Therefore, the prime factorization of 2 contains an odd exponent so 2 is not a perfect square.

Right. But that only goes to prove that if $\sqrt{2}^2 = 2$, then $\sqrt{2}$ is not an integer. We need to prove it is not a rational number.

And if you want to use your theorem:

If $\sqrt{2} = \frac ab$ where $a$ and $b$ are integers, means that $2 = \frac {a^2}{b^2}$ which means that $2b^2 = a^2$.

Now $b^2$ is perfect square. So it's prime factorization has only even powers.
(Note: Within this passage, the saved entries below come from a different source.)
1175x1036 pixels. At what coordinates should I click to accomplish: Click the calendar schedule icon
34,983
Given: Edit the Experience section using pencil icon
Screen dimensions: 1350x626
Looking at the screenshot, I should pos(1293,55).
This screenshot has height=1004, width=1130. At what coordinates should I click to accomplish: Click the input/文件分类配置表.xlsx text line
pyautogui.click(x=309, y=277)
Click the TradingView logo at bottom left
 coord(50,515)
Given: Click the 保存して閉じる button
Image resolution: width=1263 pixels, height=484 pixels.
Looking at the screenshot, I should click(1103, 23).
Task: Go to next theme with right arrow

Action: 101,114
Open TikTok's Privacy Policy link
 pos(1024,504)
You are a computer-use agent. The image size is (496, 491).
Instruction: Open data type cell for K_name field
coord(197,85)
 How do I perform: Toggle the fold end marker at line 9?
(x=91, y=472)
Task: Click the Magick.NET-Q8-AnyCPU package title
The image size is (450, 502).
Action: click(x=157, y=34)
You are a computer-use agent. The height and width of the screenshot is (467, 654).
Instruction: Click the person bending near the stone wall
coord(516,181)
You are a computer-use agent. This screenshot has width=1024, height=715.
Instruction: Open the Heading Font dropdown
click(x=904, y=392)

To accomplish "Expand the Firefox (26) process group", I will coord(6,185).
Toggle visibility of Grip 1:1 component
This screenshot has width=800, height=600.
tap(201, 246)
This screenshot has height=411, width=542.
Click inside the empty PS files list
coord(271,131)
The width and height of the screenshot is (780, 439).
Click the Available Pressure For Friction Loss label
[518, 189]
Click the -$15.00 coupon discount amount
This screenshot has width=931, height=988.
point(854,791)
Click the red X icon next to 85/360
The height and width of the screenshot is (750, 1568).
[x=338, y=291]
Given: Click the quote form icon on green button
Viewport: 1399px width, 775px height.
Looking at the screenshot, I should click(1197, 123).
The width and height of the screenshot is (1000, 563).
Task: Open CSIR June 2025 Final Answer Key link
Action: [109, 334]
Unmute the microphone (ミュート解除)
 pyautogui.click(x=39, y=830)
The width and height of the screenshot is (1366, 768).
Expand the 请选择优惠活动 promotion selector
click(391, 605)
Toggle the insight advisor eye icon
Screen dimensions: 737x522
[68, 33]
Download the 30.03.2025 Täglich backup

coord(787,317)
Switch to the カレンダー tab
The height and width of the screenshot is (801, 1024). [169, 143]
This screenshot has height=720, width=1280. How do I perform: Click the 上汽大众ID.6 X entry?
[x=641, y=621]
So the power of $2$ that factors into $b^2$ is even. (If $b$ is odd then $0$ is an even number). So the power that divide into $2b^2$ will be $1$ higher.

So the power of $2$ that divides into $2b^2$ is odd. So $2b^2$ is not a perfect square.

But $2b^2 = a^2$ so it is a perfect square.

That's a contradiction. So our assumption that there are integers $a,b$ so that $\sqrt{2}=\frac ab$ can't be true. So $\sqrt{2}$ is not rational.

.....

Or maybe our theorem that A number is a perfect square if and only if its prime factorization contains only even exponents is incorrect.

It is correct and we can use it but we do have to prove it before we take it for granted.

..... PS .....

Note: By your theorem for any prime $p$ then and integer $n$ we can see $pn^2$ is not a perfect square and indeed of any non-square $j$ then $jn^2$ can not be a perfect square.

..... PPS......

Throughout all of this we assume that there is such a thing as "$\sqrt{2}$". There might not be. After all if we are dealing with real numbers there is no such thing as $\sqrt{-1}$. And if we are dealing with complex numbers there is no such thing as $\sqrt{\text{Babar, the elephant}}$.

It doesn't matter now, but later it will.

Our proof isn't really that "$\sqrt{2}$ is irrational" but that "if we define $\sqrt{2}$ as the number $r$ so that $r^2 = 2$ then either $\sqrt{2}$ does not exist at all or that $\sqrt{2}$ is irrational", or to put in more legitimately "There is no rational number $r$ so that $r^2 = 2$".

To prove that there is a real number $r$ so that $r^2 = 2$ is a whole other kettle of fish.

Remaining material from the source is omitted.